Words mean things: no, all journalism is not aggregation

Lots of people today on Twitter have linked to Robert Niles’ post on OJR spanking people for “whining” about aggregation, and reiterating a point he made last month – in essence, along with a lot of other very sensible and useful points, he argues that all journalism is aggregation.

Let’s get one thing clear – I agree with a lot of what Niles says in these two posts, though I’d probably step aside from the aggressive tone of his second piece, on account of how chastising people for being defensive is only going to make them more defensive. He makes some excellent points and I wish more news organisations took them on board.

But claiming that all journalism is aggregation is akin to deciding that Flickr’s homepage list of interesting images is the same thing as taking all the photographs yourself. It’s not. It’s patently obvious that it’s not.

Words mean things. We already have the words “information management and presentation” to encompass the various skills that journalists use, whatever form their journalism takes – that covers both reportage and aggregation nicely. We already have the word “editing” to describe the process of deciding what to put in a newspaper or on a website. And we have the words “curation” and “contextualisation” too, though they’re much more jargon-ish than those others, to describe elements of aggregation that involve editorial decision-making, peripheral research and so on.

Speaking of jargon, though, aggregation has not entirely solidified as a term. The future-of-news field has a terrible habit of taking perfectly good words – like “entrepreneur” – and blurring the definition to include some very different things – like “self-employed freelancer”. Perhaps Niles’ thoughts are symptomatic of this sort of semantic land-grab – is he simply redefining the word “aggregation” to cover all forms of information management and presentation? Because if so, I fail to see much use in the term – it’s too broad to be helpful in understanding the specific challenges journalists and news organisations face.

However we’re defining it, news aggregation is not evil.
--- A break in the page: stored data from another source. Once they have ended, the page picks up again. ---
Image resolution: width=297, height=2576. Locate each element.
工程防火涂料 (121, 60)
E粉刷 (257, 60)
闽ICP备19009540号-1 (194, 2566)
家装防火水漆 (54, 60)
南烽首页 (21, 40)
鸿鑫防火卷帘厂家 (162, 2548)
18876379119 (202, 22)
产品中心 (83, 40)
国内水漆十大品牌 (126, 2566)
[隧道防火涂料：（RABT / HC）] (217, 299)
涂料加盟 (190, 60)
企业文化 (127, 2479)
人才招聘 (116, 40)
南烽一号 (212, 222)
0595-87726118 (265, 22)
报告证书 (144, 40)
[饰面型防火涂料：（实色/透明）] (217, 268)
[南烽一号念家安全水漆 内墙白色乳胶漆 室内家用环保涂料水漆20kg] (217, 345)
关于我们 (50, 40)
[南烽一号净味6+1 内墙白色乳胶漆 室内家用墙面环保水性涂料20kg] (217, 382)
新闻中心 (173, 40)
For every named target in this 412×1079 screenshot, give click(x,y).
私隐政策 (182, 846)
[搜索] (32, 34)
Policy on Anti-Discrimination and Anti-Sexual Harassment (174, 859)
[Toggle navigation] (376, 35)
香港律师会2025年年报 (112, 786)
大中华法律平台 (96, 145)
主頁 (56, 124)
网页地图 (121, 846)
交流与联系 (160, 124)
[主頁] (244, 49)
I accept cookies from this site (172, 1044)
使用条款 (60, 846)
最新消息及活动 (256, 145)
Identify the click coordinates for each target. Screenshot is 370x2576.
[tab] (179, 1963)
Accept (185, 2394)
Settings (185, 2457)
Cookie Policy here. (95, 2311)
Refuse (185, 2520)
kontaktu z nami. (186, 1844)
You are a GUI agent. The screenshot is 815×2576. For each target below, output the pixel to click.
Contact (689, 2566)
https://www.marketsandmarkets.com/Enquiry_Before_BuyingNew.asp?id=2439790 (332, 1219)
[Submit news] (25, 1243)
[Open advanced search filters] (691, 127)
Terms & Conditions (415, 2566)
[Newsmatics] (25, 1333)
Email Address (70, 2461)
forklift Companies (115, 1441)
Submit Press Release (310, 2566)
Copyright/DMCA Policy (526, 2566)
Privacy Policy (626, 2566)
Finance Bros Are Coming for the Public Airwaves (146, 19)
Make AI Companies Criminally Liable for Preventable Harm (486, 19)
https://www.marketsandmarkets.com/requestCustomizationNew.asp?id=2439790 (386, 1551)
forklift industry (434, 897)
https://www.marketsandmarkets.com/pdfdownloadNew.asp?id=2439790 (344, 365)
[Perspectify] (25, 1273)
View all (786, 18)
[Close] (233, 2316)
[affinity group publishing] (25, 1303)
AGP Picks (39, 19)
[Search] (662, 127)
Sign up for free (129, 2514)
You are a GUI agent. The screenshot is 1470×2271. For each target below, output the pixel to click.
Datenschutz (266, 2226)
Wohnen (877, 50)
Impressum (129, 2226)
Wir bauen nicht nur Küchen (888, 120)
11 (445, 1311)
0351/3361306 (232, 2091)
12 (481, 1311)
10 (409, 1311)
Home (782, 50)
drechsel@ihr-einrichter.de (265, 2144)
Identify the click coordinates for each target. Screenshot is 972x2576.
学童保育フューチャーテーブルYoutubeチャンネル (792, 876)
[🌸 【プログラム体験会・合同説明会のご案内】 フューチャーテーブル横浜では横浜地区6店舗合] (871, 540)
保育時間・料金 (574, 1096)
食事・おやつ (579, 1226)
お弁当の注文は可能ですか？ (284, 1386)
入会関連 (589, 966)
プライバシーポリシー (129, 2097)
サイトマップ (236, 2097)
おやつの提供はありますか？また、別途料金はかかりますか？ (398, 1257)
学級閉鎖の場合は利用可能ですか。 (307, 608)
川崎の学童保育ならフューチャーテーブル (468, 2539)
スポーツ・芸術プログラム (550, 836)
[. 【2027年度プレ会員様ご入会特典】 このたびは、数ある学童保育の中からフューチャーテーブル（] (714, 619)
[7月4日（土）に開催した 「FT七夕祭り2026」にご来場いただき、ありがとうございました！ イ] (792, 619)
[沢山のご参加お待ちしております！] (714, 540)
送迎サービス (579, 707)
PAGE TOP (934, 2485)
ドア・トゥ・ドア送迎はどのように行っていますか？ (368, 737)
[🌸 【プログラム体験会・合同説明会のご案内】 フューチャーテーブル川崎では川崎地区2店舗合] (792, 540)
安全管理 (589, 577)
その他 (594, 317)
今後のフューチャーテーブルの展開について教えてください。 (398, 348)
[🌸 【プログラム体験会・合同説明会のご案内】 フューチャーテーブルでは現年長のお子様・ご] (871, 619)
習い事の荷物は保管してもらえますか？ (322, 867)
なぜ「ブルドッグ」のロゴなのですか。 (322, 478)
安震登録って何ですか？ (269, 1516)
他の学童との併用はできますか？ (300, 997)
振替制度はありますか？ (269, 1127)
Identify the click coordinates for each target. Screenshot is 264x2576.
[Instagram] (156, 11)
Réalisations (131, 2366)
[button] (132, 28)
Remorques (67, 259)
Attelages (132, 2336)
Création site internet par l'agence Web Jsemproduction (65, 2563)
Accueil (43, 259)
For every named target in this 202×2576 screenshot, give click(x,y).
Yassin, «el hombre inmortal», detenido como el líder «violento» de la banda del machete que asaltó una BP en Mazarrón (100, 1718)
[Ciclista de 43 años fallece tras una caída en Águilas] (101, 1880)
It’s not the enemy. It’s wonderful that new web-based tools exist now that enable people to do this work faster, better, in new and exciting ways; it’s great that Google and Flipboard and Zite and so on are doing it algorhithmically in such innovative directions. Journalists should welcome the fact that our work reaches more people and that the job of curating content is becoming as valued and valuable a part of the journalistic ecosystem as the job of creating it. @acarvin’s work is just as important in reporting the Middle East uprisings as any single reporter on the ground. At my workplace, the daily newspaper roundups and tips collections and lists of big commodities stories are useful and valuable just as original content is.

But they’re not the same. They don’t serve the same function. And writing a three-line drop intro on a colour piece is not the same thing as deciding to include something in the paper or on the home page is not the same thing as Google News automagically deciding your story deserves to be the first link. Reporting needs different skills, tools and timescales from aggregation. And both terms incorporate multitudes of smaller specialisations.

Aggregation should be valued. I understand and can sympathise with the desire to conflate something that is valuable but not well-regarded with something which is already seen as respectable. But I doubt its wisdom in this case. We need to fight for news organisations to recognise that curation and aggregation are part of a holistic approach to journalism and add enormous value to their work, yes – that I can wholeheartedly and full-throatedly support. But telling them that they’re already doing it is not going to lead to the changes we need, or any greater understanding of the problems we face.